ACTIVITY 1 — Reproduce the passage of the MIMO discussion starting at "Say we have" and ending at "antennas allow for.".
ACTIVITY 2 — For the MIMO discussion, answer yes or no to each statement and quote the words that decide it: (a) The writer holds that MIMO gives access to an unbounded number of states. (b) The writer says the limit on the number of states is tied to the surface area of the volume around the antenna, measured in wavelengths. (c) Amplitude modulation with a carrier of frequency F moves a signal of bandwidth B to the range F +/- B.
ACTIVITY 3 — Continue the MIMO discussion after its last sentence.

I'd agree with the Wikipedia article, that it sounds like MIMO, in that it requires the beam to have a spatial extent.
From the Wikipedia article:
> can thus access a potentially unbounded set of states
That's what people originally thought about MIMO. MIMO's not unbounded. The limit to the number of states is related to the surface area of the volume enclosing the antenna, with the unit of distance being the wavelength. A result radio astronomers already knew when the comms people derived it. With absolutely no evidence to back it up, I'd guess that the same limit applies to OAM multiplexing.
As an aside, when one expresses physics in terms of information theory my understanding is that the maximum the number of bits that can be stored in a volume of space (also the number of bits requited to completely describe that volume of space) is related to the surface area of the volume with the linear unit being Plank lengths. Is MIMO capacity in some way a fundamental limit in communications?
Say we have the technology to broadcast a signal from an antenna to receivers, with some bandwidth B. Without getting clever, we can only send or receive one signal, since any others would interfere with each other.
The trick is, can we do something to shift the bandwidth B to some other base frequency F such that B + F > B? Or B + (N - 1)F > B? And if we can do that, and then downshift from B + NF back to B, it means we can broadcast to multiple channels, and receivers can tune their antennas to F and downshift the decoded signal to 0 and receive it at the original bandwidth B.
A cheap way to do this is amplitude modulation, where multiplying a signal with bandwidth B by a carrier signal of frequency F shifts it up to the range F +/- B and we can space channels apart by 2B to get however many channels our antennas allow for.

RECORD SET —

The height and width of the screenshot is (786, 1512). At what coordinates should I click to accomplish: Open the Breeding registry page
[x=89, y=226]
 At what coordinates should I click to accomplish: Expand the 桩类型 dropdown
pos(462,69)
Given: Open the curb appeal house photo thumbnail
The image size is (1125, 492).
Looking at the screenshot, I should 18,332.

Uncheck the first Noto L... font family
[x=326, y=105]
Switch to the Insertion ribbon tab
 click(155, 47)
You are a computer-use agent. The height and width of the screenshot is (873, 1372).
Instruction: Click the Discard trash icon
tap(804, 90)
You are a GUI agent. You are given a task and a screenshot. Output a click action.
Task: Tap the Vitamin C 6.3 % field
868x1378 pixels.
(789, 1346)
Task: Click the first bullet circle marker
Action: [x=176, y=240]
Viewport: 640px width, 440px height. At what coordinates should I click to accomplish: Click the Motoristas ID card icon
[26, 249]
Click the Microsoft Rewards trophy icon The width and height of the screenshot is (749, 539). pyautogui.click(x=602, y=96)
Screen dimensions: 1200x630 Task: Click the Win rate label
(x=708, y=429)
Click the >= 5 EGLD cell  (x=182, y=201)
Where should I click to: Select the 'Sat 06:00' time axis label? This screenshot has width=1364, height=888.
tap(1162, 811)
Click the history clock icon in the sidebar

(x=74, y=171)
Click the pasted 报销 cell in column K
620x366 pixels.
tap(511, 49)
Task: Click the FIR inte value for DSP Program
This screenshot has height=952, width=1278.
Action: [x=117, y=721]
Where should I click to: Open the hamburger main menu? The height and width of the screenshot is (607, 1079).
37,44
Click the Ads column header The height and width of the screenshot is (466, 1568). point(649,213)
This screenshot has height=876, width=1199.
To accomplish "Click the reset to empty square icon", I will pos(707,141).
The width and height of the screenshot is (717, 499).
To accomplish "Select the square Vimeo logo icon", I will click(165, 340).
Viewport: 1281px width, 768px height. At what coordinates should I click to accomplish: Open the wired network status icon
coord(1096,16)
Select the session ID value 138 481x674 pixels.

YOUR RESPONSE 1 —
Say we have the technology to broadcast a signal from an antenna to receivers, with some bandwidth B. Without getting clever, we can only send or receive one signal, since any others would interfere with each other.
The trick is, can we do something to shift the bandwidth B to some other base frequency F such that B + F > B? Or B + (N - 1)F > B? And if we can do that, and then downshift from B + NF back to B, it means we can broadcast to multiple channels, and receivers can tune their antennas to F and downshift the decoded signal to 0 and receive it at the original bandwidth B.
A cheap way to do this is amplitude modulation, where multiplying a signal with bandwidth B by a carrier signal of frequency F shifts it up to the range F +/- B and we can space channels apart by 2B to get however many channels our antennas allow for.

YOUR RESPONSE 2 —
(a) No: "MIMO's not unbounded."
(b) Yes: "The limit to the number of states is related to the surface area of the volume enclosing the antenna, with the unit of distance being the wavelength."
(c) Yes: "multiplying a signal with bandwidth B by a carrier signal of frequency F shifts it up to the range F +/- B"

YOUR RESPONSE 3 —
The real question is, why is it 2B and not B? Well that lies in some Fourier analysis, where the bandwidth of a signal extends into negative frequency ranges. But neverless, there is another trick, called single-side-band modulation (SSB) where we can shift a signal into the range F + B instead of F +/- B, and demodulate it into -B, B to get the original.
And that gets us to the 1950s in terms of radio technology.
The trick behind FM is to understand we can get more bandwidth by shifting the frequency response not into a series of non-overlapping channels centered at carrier frequencies like AM, but to distribute most of the information across many non overlapping bands over the entire spectrum of the antennas. To do this we don't modulate the amplitude of the carrier, but its frequency. This makes it possible to distribute far more bandwidth across a wide range of frequencies, and it's how FM radio works today.
These concepts create the foundation for modern radio communication, We can modulate data signals to different bandwidths and receive them, provided we know where to tune to. And these bandwidths can either be continuous chunks of spectrum (AM), or interleaved (FM). The next step is to think in terms of time, which is to say that we can have receivers negotiate not only which ranges in frequency they care about, but which time frames they want to listen before waiting for their next time slot.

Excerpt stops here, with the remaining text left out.